What needs to be done
Whenever a line of the material contains the string "Data", it should be copied.

[Start of Attachment]

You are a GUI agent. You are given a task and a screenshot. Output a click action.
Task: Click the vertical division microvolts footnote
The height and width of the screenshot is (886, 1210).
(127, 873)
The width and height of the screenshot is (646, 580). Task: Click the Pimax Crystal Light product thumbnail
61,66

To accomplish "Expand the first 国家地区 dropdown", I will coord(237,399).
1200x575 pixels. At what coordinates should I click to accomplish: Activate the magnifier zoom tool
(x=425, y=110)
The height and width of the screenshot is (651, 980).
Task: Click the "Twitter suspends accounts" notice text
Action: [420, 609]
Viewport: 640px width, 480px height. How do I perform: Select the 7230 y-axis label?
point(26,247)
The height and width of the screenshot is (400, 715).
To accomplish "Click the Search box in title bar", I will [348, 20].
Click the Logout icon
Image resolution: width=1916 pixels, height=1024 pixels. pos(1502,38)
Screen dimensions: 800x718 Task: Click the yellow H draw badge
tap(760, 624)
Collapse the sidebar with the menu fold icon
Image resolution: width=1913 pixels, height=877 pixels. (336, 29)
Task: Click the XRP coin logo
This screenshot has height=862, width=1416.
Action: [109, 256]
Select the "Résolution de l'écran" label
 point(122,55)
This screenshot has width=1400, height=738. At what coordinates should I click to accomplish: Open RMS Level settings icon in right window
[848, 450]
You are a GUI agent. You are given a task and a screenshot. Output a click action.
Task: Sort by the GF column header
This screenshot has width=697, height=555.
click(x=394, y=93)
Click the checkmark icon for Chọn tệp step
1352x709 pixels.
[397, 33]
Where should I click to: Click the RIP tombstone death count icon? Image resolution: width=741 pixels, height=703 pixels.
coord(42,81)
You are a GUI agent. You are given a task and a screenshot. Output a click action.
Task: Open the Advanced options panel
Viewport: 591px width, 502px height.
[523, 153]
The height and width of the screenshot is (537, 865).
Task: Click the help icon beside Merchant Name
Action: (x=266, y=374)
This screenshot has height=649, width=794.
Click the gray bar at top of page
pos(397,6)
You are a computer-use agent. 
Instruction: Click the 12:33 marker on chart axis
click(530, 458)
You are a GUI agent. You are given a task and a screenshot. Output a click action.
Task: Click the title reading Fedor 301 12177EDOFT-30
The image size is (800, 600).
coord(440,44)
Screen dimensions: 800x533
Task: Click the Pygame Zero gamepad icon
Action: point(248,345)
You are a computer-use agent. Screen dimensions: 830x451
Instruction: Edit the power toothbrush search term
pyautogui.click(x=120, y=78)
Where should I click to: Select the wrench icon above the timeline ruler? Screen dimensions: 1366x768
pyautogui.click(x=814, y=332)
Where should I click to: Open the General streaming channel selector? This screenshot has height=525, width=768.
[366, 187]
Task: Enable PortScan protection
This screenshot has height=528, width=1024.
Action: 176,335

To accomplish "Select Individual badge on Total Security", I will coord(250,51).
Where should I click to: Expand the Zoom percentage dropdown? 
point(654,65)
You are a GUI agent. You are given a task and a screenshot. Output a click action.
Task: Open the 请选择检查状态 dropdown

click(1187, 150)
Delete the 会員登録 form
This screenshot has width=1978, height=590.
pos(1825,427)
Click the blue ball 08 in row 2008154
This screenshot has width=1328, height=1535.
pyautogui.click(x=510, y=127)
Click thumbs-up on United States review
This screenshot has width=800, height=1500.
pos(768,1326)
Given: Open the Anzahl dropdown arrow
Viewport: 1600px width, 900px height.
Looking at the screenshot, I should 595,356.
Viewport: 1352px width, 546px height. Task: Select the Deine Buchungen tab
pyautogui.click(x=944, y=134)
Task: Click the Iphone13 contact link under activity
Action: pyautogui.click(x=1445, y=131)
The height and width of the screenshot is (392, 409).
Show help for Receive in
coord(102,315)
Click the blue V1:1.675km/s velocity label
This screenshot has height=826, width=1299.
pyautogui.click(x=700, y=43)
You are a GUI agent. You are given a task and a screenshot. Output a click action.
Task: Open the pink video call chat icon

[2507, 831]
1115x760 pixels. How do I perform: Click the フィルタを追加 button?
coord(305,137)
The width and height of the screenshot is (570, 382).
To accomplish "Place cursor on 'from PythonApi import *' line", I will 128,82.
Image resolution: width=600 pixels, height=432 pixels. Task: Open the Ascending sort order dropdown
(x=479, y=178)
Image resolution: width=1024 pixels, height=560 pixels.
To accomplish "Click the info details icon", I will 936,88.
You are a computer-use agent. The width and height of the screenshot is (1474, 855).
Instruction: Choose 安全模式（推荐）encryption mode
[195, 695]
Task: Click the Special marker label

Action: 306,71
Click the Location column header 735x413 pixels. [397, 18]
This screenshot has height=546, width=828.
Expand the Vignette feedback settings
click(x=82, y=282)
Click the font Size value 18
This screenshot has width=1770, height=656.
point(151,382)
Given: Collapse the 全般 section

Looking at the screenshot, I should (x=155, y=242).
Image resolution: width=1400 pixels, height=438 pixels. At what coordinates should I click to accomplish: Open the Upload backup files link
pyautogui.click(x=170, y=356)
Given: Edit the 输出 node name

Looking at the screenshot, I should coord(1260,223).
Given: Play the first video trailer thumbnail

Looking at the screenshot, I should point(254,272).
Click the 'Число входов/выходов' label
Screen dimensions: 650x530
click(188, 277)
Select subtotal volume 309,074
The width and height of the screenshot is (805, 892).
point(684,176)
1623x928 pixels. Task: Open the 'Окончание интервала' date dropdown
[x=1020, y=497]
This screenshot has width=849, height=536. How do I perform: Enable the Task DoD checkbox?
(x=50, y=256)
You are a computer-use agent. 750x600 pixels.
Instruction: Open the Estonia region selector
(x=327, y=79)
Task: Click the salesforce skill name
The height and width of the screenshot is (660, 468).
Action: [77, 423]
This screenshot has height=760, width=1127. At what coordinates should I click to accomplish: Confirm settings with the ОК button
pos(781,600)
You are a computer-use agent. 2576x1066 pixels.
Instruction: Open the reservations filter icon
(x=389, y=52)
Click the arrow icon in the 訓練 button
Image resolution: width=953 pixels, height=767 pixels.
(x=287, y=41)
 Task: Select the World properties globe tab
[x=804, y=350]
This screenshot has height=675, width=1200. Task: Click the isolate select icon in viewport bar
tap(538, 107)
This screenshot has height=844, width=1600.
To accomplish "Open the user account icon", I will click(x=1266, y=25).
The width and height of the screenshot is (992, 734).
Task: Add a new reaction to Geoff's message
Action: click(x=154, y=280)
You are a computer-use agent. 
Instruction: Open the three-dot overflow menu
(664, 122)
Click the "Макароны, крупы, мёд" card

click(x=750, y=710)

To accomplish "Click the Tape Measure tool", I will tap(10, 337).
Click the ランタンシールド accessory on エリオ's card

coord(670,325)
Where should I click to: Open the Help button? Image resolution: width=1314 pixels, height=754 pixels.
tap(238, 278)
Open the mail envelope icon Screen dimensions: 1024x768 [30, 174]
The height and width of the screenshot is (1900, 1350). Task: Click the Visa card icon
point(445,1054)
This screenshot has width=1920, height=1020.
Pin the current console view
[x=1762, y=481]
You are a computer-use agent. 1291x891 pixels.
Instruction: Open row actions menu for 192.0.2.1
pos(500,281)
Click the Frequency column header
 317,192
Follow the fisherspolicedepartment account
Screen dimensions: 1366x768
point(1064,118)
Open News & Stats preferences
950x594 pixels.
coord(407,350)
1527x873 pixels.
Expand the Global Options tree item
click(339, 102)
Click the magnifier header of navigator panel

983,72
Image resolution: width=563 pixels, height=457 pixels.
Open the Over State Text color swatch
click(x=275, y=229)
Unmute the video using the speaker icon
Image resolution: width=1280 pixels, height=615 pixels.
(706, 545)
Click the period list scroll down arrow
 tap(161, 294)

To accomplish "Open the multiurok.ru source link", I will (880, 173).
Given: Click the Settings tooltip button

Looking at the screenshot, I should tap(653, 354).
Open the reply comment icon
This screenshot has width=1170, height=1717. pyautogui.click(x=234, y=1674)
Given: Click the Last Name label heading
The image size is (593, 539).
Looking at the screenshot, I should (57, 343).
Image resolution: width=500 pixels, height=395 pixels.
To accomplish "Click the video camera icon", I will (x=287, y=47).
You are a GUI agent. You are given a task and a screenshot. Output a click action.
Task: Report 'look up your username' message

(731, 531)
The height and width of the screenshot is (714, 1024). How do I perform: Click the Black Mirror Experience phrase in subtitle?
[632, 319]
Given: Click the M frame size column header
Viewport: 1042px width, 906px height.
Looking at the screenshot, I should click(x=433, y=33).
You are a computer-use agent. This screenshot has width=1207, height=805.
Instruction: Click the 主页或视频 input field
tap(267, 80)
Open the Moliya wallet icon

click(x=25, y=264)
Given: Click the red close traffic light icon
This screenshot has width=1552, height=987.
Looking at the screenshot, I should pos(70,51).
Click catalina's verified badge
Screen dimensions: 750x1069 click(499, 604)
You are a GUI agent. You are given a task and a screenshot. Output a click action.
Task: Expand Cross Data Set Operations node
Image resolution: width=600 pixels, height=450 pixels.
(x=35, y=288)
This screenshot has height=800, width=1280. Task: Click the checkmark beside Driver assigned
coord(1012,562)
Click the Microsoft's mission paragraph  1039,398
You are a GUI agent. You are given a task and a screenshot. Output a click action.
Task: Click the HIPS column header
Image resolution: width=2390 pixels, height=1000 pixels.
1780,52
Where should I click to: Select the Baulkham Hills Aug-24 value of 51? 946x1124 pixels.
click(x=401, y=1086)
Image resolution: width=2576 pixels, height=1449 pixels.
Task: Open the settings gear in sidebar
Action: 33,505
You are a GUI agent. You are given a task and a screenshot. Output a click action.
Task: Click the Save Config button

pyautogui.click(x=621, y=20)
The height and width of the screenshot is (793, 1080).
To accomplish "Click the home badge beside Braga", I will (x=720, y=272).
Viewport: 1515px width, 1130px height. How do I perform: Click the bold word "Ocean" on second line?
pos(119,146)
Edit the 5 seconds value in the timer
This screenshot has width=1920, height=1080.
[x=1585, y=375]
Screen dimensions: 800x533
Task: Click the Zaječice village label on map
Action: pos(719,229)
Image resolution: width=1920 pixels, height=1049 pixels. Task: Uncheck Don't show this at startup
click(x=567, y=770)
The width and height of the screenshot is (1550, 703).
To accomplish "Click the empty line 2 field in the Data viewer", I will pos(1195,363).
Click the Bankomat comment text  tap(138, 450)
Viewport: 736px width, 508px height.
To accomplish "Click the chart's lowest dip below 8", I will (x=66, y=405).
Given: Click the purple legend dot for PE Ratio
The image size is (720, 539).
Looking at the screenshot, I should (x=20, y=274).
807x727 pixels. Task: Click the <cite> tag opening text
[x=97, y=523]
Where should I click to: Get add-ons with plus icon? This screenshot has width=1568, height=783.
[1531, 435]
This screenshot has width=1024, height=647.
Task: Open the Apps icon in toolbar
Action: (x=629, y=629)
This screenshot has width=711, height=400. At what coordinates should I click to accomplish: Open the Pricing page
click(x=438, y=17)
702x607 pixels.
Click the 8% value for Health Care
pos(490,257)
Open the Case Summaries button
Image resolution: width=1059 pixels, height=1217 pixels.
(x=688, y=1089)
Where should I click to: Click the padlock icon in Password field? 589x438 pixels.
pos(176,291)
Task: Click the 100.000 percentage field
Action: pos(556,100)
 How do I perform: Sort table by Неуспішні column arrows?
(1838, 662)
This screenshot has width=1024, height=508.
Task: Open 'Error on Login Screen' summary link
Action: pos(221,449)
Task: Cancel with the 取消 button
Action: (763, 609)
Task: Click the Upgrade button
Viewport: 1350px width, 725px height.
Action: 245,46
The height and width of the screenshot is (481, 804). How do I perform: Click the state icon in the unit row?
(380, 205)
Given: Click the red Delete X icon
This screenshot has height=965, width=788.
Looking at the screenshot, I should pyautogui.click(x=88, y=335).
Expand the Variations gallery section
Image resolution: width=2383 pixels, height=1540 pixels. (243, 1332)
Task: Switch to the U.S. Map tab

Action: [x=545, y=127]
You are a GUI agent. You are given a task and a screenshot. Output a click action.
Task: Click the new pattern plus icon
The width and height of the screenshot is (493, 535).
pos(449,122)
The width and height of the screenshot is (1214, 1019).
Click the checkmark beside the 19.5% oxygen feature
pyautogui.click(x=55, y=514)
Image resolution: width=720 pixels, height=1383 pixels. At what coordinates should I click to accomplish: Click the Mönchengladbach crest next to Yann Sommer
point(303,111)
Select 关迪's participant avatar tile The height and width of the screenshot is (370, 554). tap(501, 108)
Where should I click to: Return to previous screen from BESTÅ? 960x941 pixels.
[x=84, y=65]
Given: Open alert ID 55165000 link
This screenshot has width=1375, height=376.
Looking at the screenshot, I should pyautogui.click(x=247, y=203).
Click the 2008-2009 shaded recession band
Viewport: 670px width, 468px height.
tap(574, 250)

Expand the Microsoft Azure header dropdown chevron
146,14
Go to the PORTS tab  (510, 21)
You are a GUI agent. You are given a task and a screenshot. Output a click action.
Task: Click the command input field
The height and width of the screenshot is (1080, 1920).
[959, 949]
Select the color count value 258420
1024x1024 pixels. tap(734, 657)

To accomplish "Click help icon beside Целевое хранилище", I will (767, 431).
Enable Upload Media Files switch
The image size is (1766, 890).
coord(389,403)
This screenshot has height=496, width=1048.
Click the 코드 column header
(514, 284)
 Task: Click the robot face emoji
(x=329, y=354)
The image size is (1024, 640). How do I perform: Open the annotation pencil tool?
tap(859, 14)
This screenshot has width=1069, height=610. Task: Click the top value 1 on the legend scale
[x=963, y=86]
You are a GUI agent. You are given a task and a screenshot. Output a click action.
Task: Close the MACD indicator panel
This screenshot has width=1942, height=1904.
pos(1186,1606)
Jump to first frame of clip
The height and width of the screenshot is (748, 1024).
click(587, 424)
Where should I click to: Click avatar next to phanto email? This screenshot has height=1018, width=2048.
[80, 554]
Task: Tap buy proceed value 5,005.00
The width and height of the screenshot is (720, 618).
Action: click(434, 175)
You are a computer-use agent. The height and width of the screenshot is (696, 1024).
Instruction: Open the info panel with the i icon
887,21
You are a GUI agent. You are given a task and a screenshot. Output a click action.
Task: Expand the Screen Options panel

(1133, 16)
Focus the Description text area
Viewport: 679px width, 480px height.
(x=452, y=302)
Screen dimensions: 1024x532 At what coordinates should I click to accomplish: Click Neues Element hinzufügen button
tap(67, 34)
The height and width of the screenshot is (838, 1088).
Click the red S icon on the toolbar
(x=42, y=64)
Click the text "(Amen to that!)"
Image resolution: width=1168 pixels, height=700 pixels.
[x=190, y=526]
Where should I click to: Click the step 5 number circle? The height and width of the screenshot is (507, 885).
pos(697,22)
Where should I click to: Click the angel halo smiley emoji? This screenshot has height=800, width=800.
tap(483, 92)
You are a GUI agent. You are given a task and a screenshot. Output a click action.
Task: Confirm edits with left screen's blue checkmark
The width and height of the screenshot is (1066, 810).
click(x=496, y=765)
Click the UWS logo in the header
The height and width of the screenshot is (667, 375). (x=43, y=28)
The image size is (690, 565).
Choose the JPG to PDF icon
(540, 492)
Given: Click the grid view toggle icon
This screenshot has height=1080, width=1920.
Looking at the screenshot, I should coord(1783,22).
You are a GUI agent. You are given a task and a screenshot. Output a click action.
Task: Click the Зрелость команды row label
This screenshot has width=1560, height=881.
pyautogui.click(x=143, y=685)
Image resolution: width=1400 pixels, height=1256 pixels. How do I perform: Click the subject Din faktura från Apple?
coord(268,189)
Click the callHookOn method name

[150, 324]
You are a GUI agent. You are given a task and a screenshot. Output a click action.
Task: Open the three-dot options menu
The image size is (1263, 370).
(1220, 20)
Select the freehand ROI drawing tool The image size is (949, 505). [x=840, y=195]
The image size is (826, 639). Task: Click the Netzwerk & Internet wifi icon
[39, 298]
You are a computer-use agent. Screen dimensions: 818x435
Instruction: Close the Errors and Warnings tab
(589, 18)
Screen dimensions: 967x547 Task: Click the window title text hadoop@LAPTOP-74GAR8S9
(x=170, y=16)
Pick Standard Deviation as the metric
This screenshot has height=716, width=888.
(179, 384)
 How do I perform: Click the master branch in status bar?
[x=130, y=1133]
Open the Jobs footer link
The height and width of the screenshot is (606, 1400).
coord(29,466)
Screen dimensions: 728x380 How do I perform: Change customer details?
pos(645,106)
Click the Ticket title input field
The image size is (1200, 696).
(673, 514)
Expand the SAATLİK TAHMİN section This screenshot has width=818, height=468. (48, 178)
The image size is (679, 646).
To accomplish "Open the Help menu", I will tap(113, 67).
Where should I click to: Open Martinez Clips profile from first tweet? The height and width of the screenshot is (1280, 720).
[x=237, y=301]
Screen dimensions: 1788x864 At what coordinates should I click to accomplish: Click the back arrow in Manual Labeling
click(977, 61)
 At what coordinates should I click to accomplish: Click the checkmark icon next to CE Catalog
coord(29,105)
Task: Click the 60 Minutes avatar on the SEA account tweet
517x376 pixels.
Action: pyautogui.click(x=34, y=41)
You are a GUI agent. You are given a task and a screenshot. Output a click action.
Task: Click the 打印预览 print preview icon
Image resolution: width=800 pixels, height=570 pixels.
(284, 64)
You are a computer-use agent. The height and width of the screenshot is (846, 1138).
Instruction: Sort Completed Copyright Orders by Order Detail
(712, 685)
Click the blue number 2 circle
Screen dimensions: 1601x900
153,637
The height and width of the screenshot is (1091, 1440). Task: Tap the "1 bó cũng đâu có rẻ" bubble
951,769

[End of Attachment]

Output
Task: Expand Cross Data Set Operations node
To accomplish "Click the empty line 2 field in the Data viewer", I will pos(1195,363).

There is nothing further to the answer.